Le persone che mi conoscono sanno che sono un patito di calcio. Questa passione che ho maturato da piccolo, si era affievolita dopo la laurea, per poi risvegliarsi con l’iscrizione del mio primogenito alla scuola calcio.
Da lì la passione è aumentata specialmente per il calcio non professionistico. Una passione che mi ha portato al progetto pilota coi Delfini Biancazzurri l’anno scorso a Vicenza e ad un impegno regolare con la stessa Società da questa stagione calcistica.
Osservando da vicino gli allenamenti e le partite di questi piccoli atleti mi rendo sempre più conto di quanti traumi i bambini subiscano e quasi sempre passino inosservati. Traumi anche potenzialmente seri che quasi sempre non vengono avvertiti e quindi considerati pericolosi ma che potrebbero essere l’origine di problematiche più gravi col passare del tempo. I bambini sono di gomma si dice spesso ma vorrei invitarvi a riflettere su alcune situazioni di gioco.
Pensiamo ad esempio cosa accade durante un colpo di testa. Alcune simulazioni di colpi di testa effettuati in laboratorio hanno calcolato che una palla a una velocità di 9 m/s (32 km/h) induce sulla testa un’accelerazione di 158 m/s2 (16G) ossia 16 volte la forza di gravità. Valori che salgono a 20 o 30G con una palla che viaggia a 40-50 km/h. Tenendo conto che un pallone taglia 4, quello imposto dalla FIGC per i bambini dagli 8 ai 13 anni, pesa 350-390 grammi, ciò significa che è come se la testa del bambino venisse colpita da una forza che tranquillamente supera i 40kg. Per questo motivo molti genitori americani, tramite un’azione legale, hanno fatto si che la Federcalcio statunitense vietasse i colpi di testa per i bambini sotto i 10 anni e che li limitasse per quelli sotto i 13.

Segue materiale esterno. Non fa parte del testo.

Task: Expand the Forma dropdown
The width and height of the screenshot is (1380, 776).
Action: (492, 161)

I dati e la ricerca scientifica non lasciano scampo: il colpo di testa è un gesto atletico rischioso, specialmente se consideriamo che la colonna vertebrale, la muscolatura e il sistema nervoso dei bambini in questa fascia di età sono ancora in totale formazione.

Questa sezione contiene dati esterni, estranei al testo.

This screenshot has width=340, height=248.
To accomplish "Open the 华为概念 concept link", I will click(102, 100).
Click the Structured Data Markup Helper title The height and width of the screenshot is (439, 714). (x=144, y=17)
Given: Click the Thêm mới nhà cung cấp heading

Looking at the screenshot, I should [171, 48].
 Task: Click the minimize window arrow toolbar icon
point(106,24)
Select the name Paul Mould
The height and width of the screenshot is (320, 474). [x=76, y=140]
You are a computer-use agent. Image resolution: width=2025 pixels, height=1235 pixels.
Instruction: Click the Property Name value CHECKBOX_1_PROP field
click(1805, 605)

Come professionista del campo sanitario ritengo che i rischi ci siano ma che si possano minimizzare insegnando accuratamente come eseguire il gesto tecnico e con controlli chiropratici regolari.

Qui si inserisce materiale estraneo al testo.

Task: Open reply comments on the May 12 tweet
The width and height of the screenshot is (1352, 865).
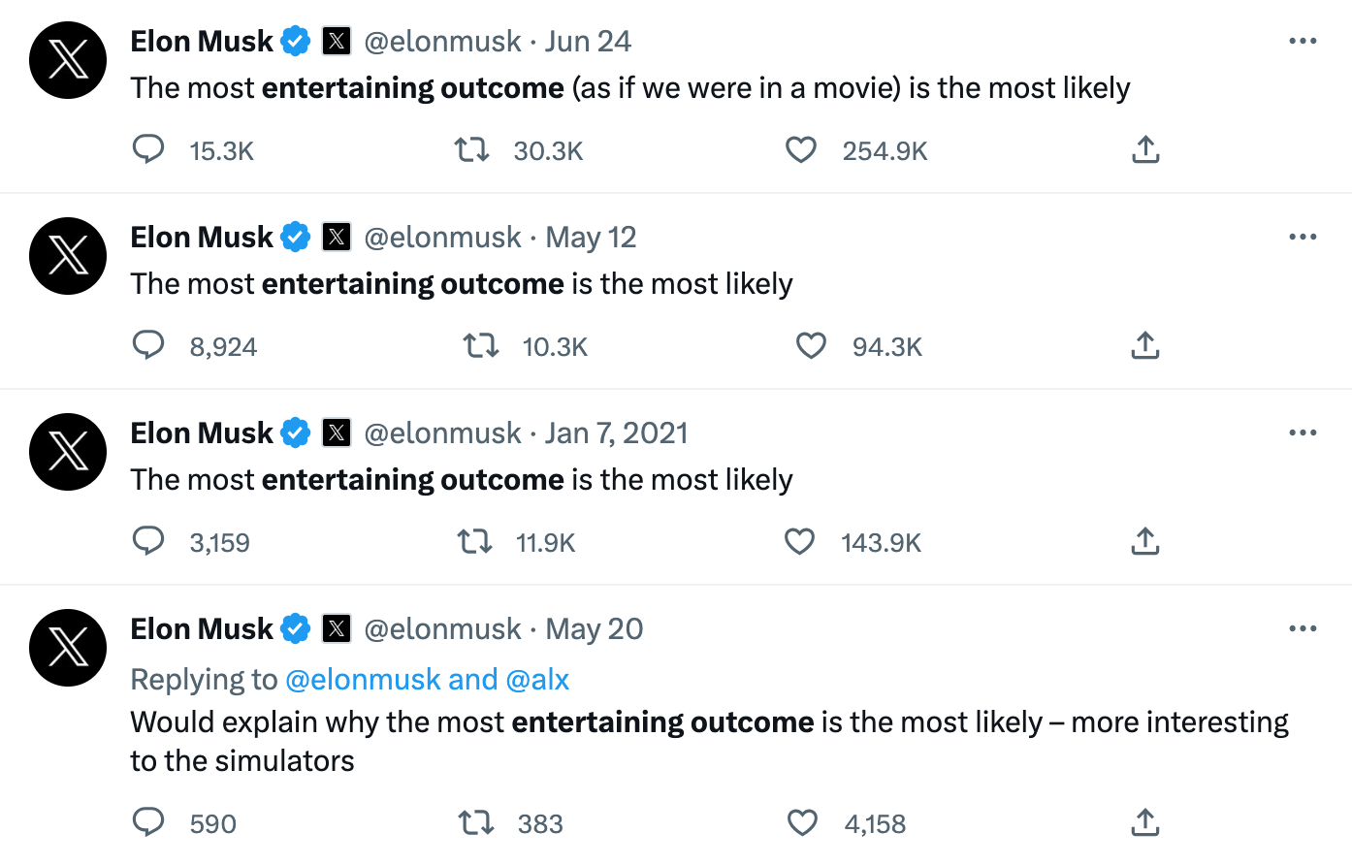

Con quello che vedo accadere durante partite ed allenamenti sono sempre più convinto che il chiropratico debba essere presente in ogni squadra di calcio indipendentemente dalla fascia d’età dei giocatori. Il chiropratico difatti non si occupa solo di facilitare la guarigione da eventuali infortuni correggendo le sublussazioni della colonna, ma ancor più importante, tramite controlli ed eventuali aggiustamenti specifici (manipolazioni) cerca di garantire un sano e corretto sviluppo.
Non sarà sicuramente un caso che i bambini che ricevono cure chiropratiche regolarmente si ammalano di meno degli altri. Come sapete ho tre figli che oltre a non ammalarsi quasi mai, non hanno mai dovuto assumere alcun antibiotico o medicinale e così, vi posso garantire, anche i figli di moltissimi miei colleghi.
Semplice fortuna? Non credo!
Bibliografia
Kids First: Health with No Interference, del Dr. Ogi Ressel, Square one publishers.